After 1pm, if the weather is suitable, a Forestry Commission team will spend 10-15 minutes using aerial spraying to eradicate the caterpillars of the oak processionary moth (Thaumetopoea processionea), which defoliates oaks and whose thousands of hairs cause itchy rashes upon contact with people. The insecticide is a widely used toxin produced by a bacteria that occurs naturally in soil called Bacillus thuringiensis (Bt), which could kill other species of butterflies and moths known to inhabit the site.

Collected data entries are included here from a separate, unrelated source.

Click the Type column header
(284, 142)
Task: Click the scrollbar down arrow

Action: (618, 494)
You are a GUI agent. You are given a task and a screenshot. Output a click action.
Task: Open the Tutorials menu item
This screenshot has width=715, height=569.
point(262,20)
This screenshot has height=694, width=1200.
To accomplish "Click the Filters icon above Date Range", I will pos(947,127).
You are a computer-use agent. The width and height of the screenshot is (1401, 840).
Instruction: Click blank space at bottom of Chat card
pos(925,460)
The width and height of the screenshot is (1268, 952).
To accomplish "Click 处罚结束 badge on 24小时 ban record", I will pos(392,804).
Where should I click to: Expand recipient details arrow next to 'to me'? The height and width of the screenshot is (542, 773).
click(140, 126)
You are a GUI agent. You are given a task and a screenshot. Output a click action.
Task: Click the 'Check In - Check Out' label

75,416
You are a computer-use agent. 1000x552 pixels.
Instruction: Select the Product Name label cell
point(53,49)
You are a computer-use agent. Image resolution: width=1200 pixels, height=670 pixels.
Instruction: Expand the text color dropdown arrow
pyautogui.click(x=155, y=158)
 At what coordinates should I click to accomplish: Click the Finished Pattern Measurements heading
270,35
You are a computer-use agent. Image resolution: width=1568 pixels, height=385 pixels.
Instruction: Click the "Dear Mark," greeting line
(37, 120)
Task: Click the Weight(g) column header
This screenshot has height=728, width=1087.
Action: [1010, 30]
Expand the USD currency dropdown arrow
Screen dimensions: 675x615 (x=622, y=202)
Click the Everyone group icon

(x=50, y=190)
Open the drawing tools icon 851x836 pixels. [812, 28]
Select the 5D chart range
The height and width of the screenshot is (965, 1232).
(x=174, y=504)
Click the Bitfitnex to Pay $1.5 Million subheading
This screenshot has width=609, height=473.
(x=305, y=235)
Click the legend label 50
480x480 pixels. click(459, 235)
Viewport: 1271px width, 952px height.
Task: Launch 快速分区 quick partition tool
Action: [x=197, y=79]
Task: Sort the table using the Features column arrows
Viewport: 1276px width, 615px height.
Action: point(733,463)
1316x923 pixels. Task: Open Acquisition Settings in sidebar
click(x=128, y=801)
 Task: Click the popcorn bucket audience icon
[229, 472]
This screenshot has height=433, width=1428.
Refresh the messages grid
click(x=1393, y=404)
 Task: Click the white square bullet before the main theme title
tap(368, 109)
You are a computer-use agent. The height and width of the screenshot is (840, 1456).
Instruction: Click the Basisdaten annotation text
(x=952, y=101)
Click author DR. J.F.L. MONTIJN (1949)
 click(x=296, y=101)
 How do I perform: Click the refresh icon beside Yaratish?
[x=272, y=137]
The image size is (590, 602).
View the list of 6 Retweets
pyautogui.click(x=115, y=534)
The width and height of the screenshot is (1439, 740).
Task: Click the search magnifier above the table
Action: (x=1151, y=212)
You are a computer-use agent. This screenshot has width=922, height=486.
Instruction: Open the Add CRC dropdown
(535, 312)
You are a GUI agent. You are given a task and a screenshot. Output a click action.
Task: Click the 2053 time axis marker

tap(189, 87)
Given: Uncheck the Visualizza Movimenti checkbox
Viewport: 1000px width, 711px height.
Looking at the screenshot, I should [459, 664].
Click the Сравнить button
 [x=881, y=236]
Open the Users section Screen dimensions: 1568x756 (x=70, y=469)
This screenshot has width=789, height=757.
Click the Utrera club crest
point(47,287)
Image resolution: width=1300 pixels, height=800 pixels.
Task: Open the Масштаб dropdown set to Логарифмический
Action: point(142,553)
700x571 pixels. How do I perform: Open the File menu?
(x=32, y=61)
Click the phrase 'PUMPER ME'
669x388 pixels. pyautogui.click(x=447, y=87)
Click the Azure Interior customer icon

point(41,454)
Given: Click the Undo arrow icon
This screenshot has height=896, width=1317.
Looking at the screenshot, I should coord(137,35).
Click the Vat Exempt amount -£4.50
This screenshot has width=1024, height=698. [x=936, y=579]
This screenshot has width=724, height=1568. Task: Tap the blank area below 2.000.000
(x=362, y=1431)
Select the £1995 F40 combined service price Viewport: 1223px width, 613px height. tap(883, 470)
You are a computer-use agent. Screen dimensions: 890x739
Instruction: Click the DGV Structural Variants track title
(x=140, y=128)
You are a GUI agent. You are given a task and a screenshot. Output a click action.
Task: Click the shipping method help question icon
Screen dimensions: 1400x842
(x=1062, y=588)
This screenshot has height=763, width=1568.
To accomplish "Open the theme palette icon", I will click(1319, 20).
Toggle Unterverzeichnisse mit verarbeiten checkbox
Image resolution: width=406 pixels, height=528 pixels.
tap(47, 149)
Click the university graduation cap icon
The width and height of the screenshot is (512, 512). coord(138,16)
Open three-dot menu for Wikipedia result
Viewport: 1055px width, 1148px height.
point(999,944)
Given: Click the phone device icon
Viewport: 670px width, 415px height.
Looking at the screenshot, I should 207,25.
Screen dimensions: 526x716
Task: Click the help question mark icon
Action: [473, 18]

Officials have previously reassured residents that Bt poses no risk to human or animal health. But a spokesman said they would not spray between 3 and 4.30pm because school-run traffic could be on the road through the 25-hectare woodlands, Herridge’s Copse and Broom Copse, which are south-east of Pangbourne.
If delayed by bad weather, another attempt will be made on Thursday. The site is the only location outside of London where the moth has taken hold, and tree experts are determined to stop the species from spreading throughout the UK. An extra £1.5m of government funding was announced last week to step up spraying to eradicate the moth.
But local residents and environmentalists have raised concerns over the impact of the aerial spraying, on both local allotments and other butterfly and moth species in the woods.
Green party member Jenny Hicks, who lives in Reading, said the “major concern is whether this spraying will affect allotments”. Antoinette Earl, who lives nearby, said she is “very concerned” at the impact on her allotment 500 yards from site, which is designated as a site of special scientific interest. “I am aware of the toxic nature of the caterpillars, but also aware that previous control methods have reduced the number of caterpillar nests from several dozen in 2011 to only three last year. The aerial spraying approach feels like using a sledgehammer to crack a nut,” said Earl.
Other species of butterflies and moths at the site include the silver-washed fritillary (Argynnis paphia), white admiral (Limenitis camilla), and the scarlet tiger moth (Callimorpha dominula).
Labour’s parliamentary candidate for Reading West, Victoria Groulef, said the commission had not done enough to communicate with residents.
“Residents say that a short article in the local newsletter and a few scattered posters have said that spraying will take place, but have not indicated when it will happen, what the impact will be, or who to contact if you have concerns. Despite leaving messages on the Forestry Commission’s own help line, nobody has called residents back. This is totally unacceptable.
“Residents are being very reasonable. They understand that the oak processionary moth caterpillars, a native of southern and central Europe can cause health problems. But likewise they want reassurances that the spraying will not have an impact on human health or on the local environment,” she said.